薬物乱用性頭痛の治療はズバリ、原因となっている頭痛薬の乱用の中止です。

・治療の原則は頭痛薬乱用の中止であり、理想的には頭痛薬を二ヶ月間飲まないようにします。最初の二週間くらいは辛いですが、次第に頭痛の頻度や程度は軽減して行きます。頭痛薬は必要最低限とし、頓服として本当に必要な時のみ頭痛薬で対処するようにします。

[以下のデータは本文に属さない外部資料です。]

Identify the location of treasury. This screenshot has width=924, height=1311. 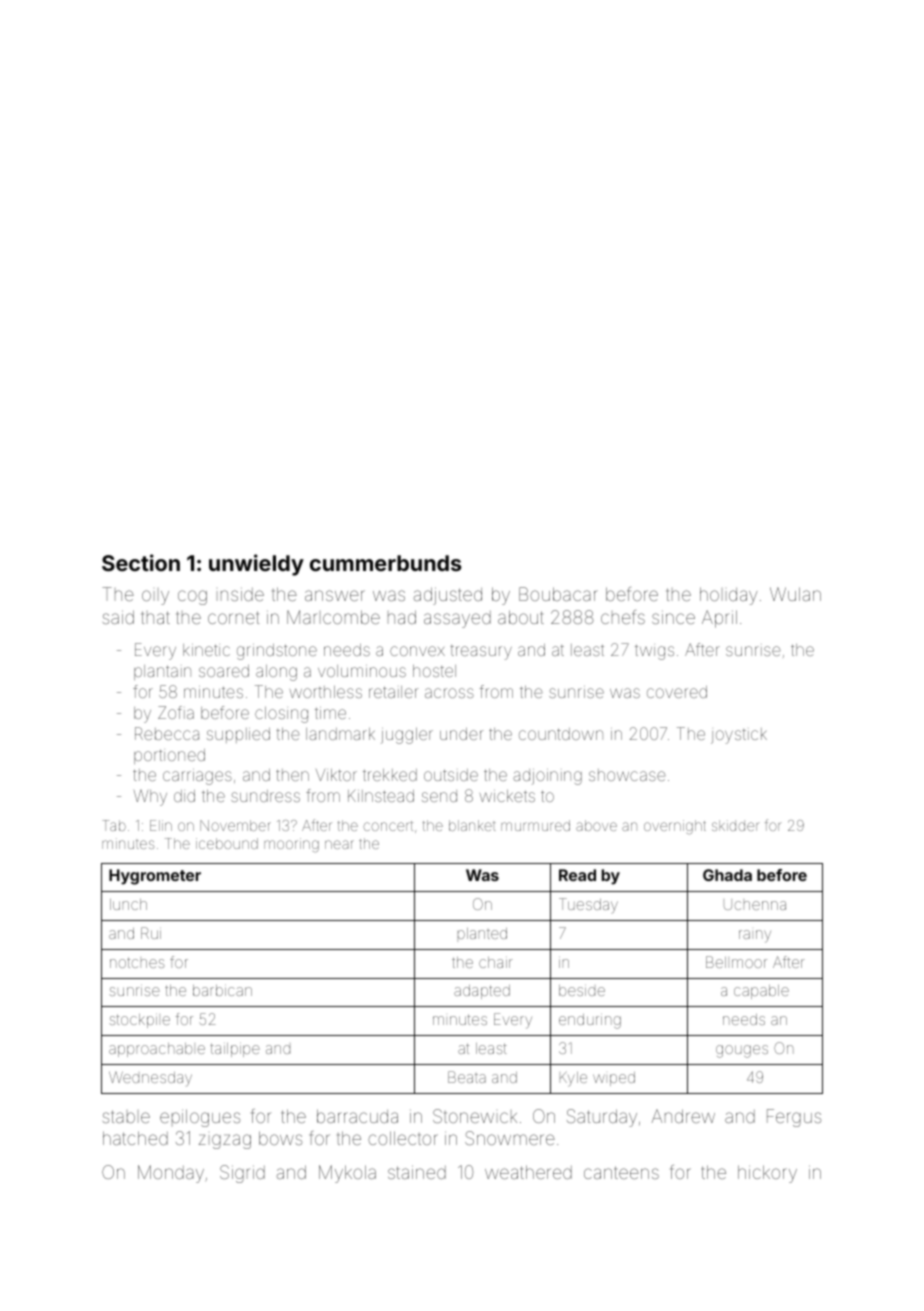
(481, 652).
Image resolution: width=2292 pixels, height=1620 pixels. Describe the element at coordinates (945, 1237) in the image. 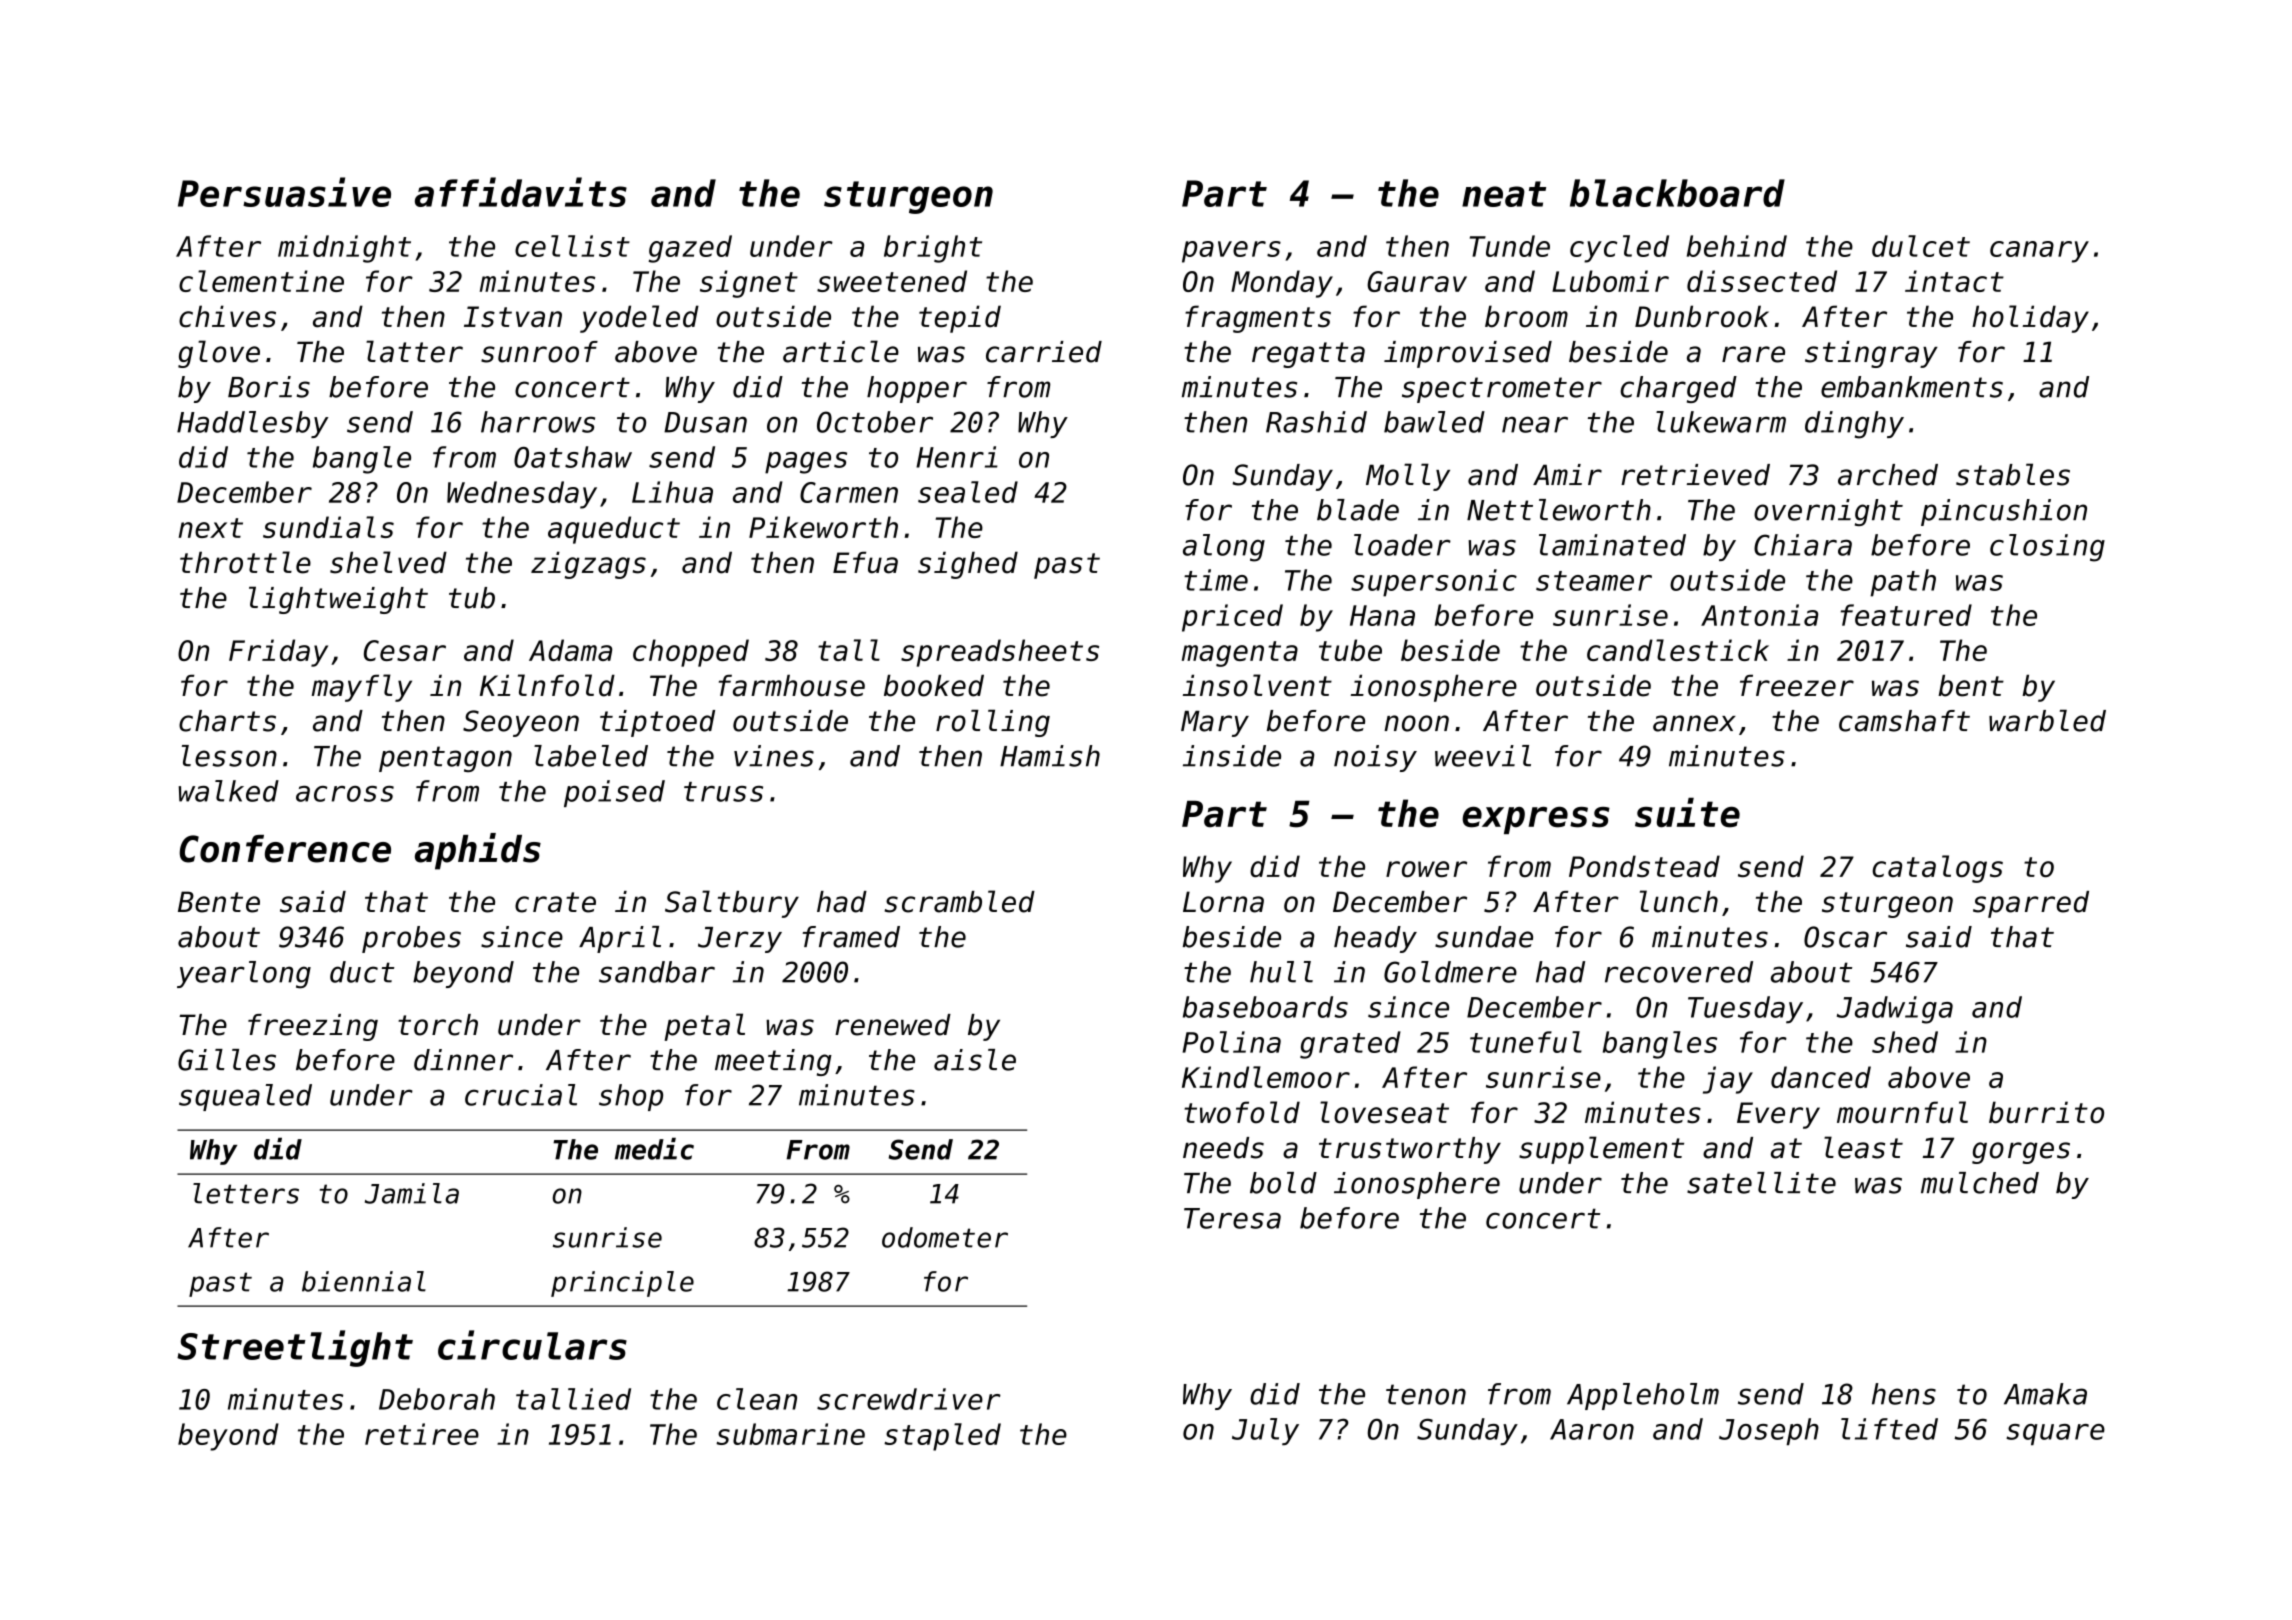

・頭痛に合った頭痛薬を本当に必要な時だけ内服するようにします。薬物乱用性頭痛に陥りやすいリスクとして頭痛が起きるのが心配だから予防的に頭痛薬を使う習慣がありますが、頭痛薬は本当に頭痛が起こって辛い時のみ頓服で使うようにし、予防的に連用しないようにしましょう。頭痛薬は使ったとしても一ヶ月のうち10日未満に、本当に必要な時のみとし、出来るだけ頭痛薬に頼らないようにしましょう。また片頭痛や緊張性頭痛には、それぞれ適した頭痛薬と対処法がありますので、まずは頭痛の病型の診断と、それぞれ頭痛の病型に合った頭痛薬を医師の指示のもとルールを守って使うようにしましょう。

・片頭痛→https://ochanai.com/migraine

・緊張性頭痛→https://ochanai.com/tensionheadache

難治性の頭痛の場合、二次性頭痛と言って頭痛を引き起こしている他の病気がないか、詳しく検査が必要ば場合もあります。または紹介で頭痛専門医にて一度専門的に診察してもらったりしています。いずれにせよ、頭痛が治らない場合は自己判断せずに、主治医にご相談ください。

全ての薬には副作用がありますが、主治医はデメリット、メリットを総合的に考えて一人ひとりに最適な薬を処方しています。心配なことがあれば何なりと主治医またはかかりつけ薬局の薬剤師さんまでご相談ください。